Exercise requirements: With the pictures removed, write out the data below exactly.

--------------------

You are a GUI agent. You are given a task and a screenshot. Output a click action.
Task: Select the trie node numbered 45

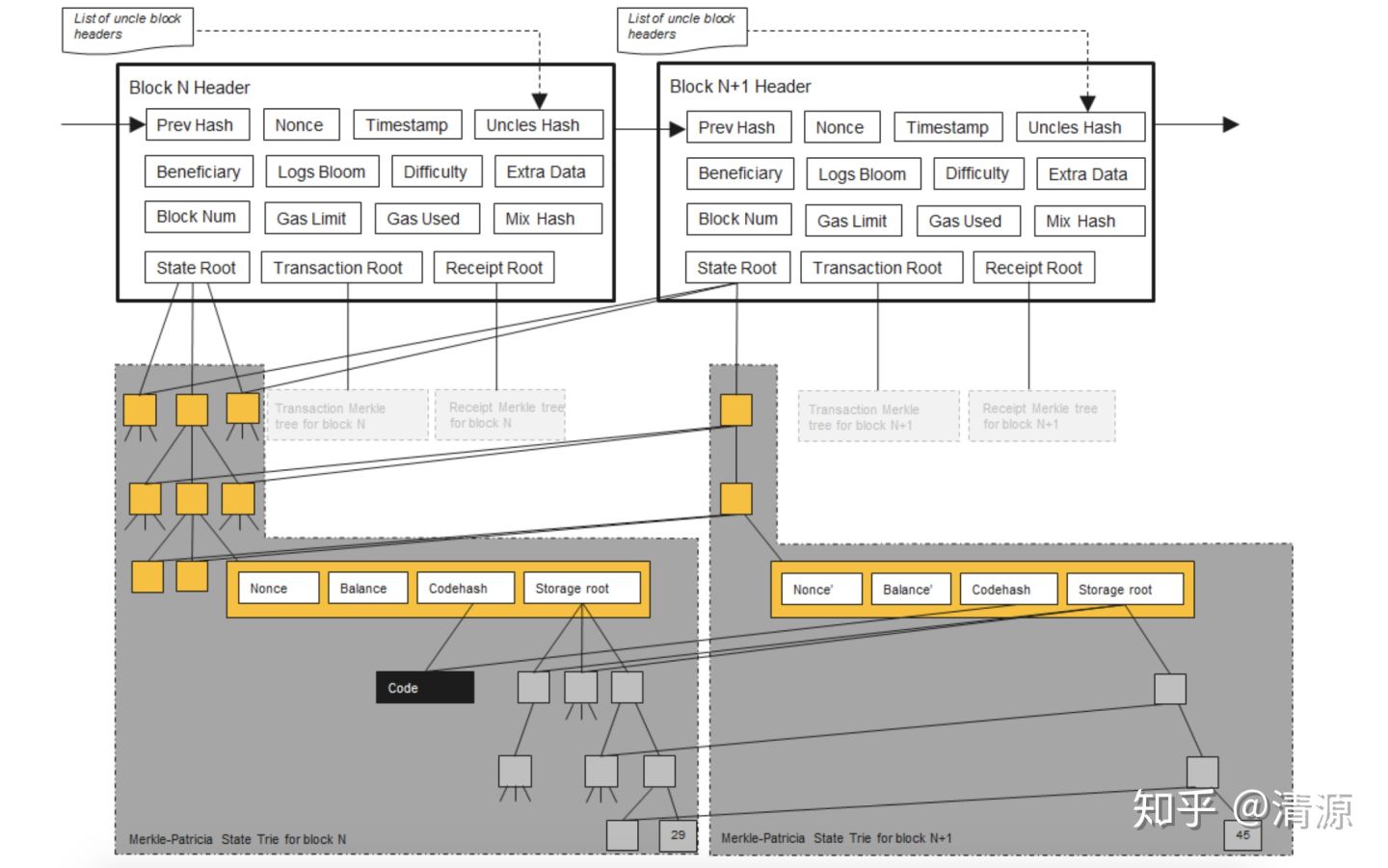(x=1242, y=835)
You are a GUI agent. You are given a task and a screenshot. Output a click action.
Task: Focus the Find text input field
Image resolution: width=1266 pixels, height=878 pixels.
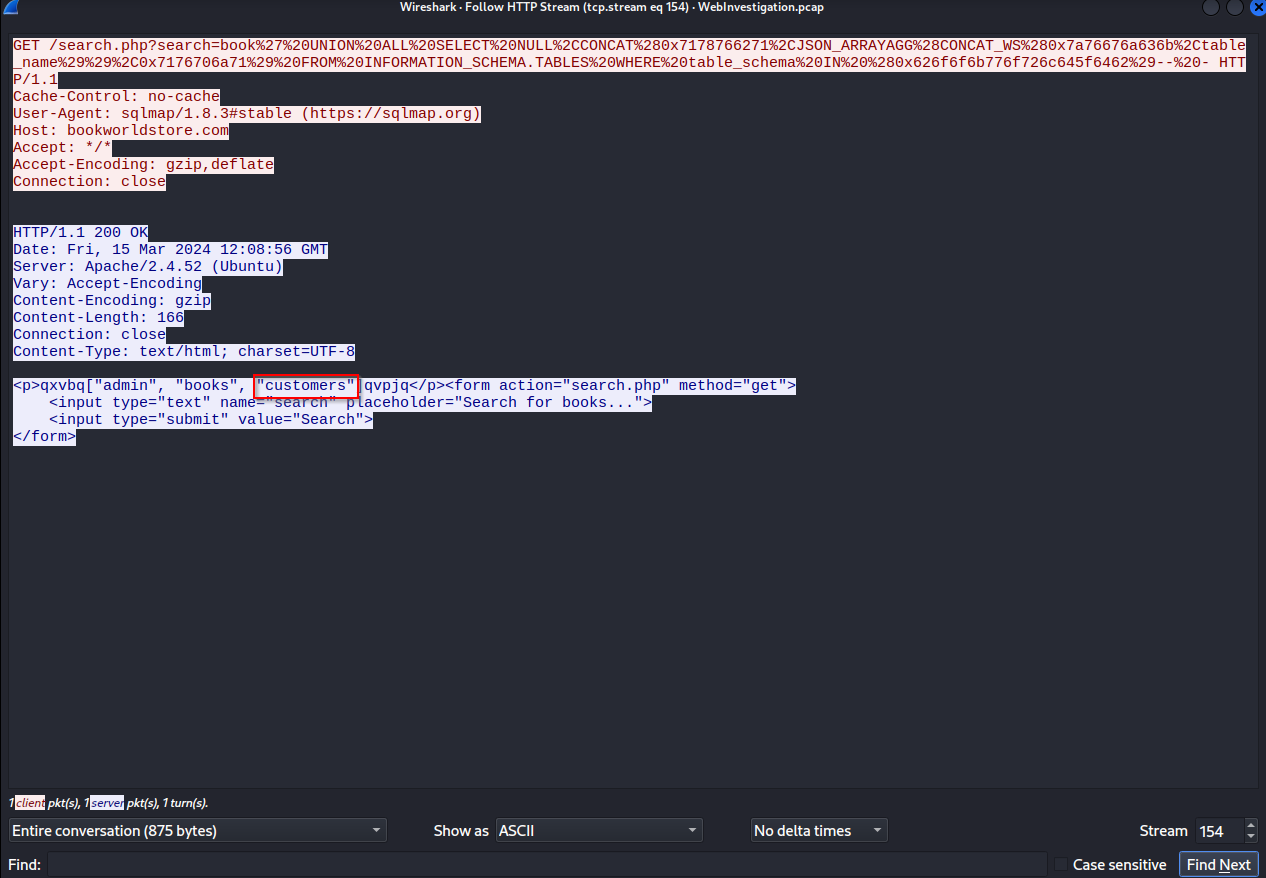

--------------------

Output below:
You are a GUI agent. You are given a task and a screenshot. Output a click action.
Task: Select the trie node numbered 45

(x=1242, y=835)
You are a GUI agent. You are given a task and a screenshot. Output a click action.
Task: Focus the Find text input field
Image resolution: width=1266 pixels, height=878 pixels.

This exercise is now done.